** Begin TEXT SEGMENT **
5 Composition of the corpus and its subcorpora
The CELI corpus contains 3,041 texts amounting to 608,614 tokens and 24,698 types. Its subcorpora, one for each proficiency level (B1; B2; C1; C2), present the same design and are balanced with respect to number of tokens (see Table 6). As the four subcorpora are equally designed and balanced in terms of tokens, they can be easily compared in terms of number of learners that have taken the exam in Italy or elsewhere outside Italy, and scores obtained in the different tasks (Table 7).
Composition of CELI corpus and its subcorpora.
The four subcorpora compared by scores.
IV POS-tagging of the CELI corpus: Procedure and evaluation
Most of the annotation work on learner corpora has traditionally been focused on error tagging (Lüdeling and Hirschmann, 2015; Van Rooy, 2015). In recent decades, the focus has shifted from error tagging to a more ‘purely linguistic annotation, irrespectively of errors’ (Valverde Ibañez, 2011: 214), therefore relying even more extensively on automated annotation tools, such as, among others, part-of-speech tagging.
However, POS-tagging of learner corpora has received limited attention in the literature (Picoral et al., 2021), with a prominent focus on ICLE (De Haan, 2000; Meunier and De Mönnink, 2001; Van Rooy and Schäfer, 2002, 2003), and on other corpora of L2 English (the MACLE: Malaysian corpus of learner English or Spanish; Aziz and Don, 2019), on corpora of L2 Spanish (the CORANE corpus: Corpus para el análisis de errores de aprendices de E/LE; Valverde Ibañez, 2011), of L2 German (the KANDEL corpus: Kansas developmental learner corpus; Vyatkina, 2016), and of L2 French (the FLLOC corpus: French learner language oral corpora; Marsden et al., 2002). In most of these cases, learner data were processed using taggers, tagsets and training procedures that are commonly used to process corpora of native data (Campillos Llanos, 2016).
Accurate POS-tagging allows more sophisticated corpus queries, in order to investigate more thoroughly learners' interlanguage, and can be followed by other language processing tasks, such as parsing.
1 Annotation procedure
The POS-tagging of the CELI corpus involved three distinct stages: (1) an automatic tagging procedure; (2) a semi-automatic post-editing step, aimed at correcting recurrent tagger errors; (3) a final manual resolution of all the lemmas that were unknown to the tagger.
** End TEXT SEGMENT **
** Begin COLLECTED MATERIAL **
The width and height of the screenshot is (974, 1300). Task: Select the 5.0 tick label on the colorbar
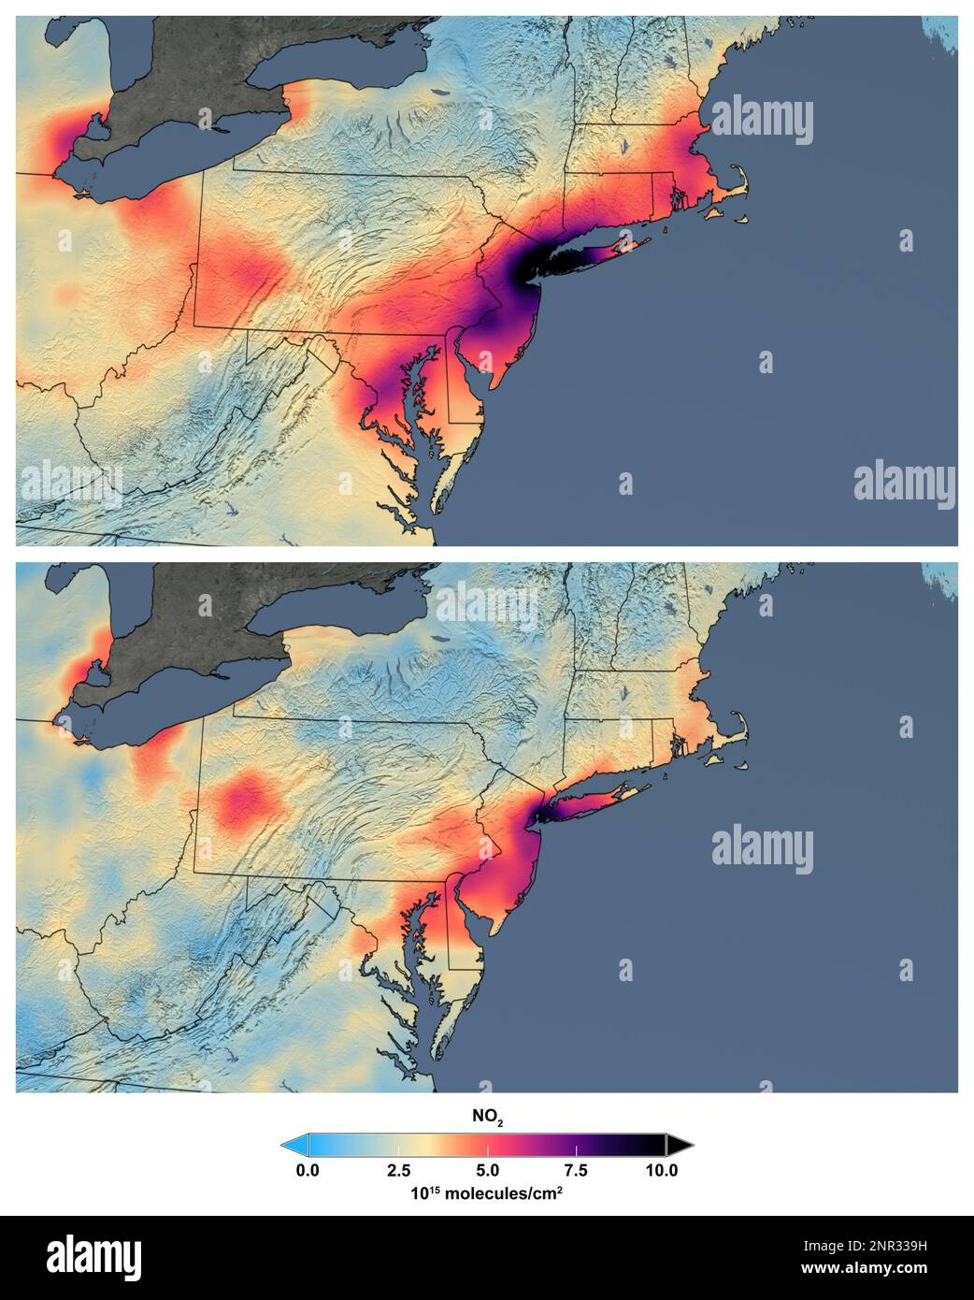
** End COLLECTED MATERIAL **
- [PROBLEMS TO SOLVE]:
**a)** In the text on the CELI corpus, how many texts does the whole corpus contain?
**b)** Say whether each statement agrees with the text on the CELI corpus. Answer yes or no, and quote the words from the text that decide it.
(i) The corpus has a separate subcorpus for each proficiency level.
(ii) The four subcorpora are balanced by the number of texts.
(iii) The POS-tagging of the corpus was done in one automatic stage.

- [PER-TASK ANSWERS]:
**a)** 3,041 texts.

**b)**
(i) Yes: "one for each proficiency level (B1; B2; C1; C2)"
(ii) No: "balanced with respect to number of tokens"
(iii) No: "involved three distinct stages"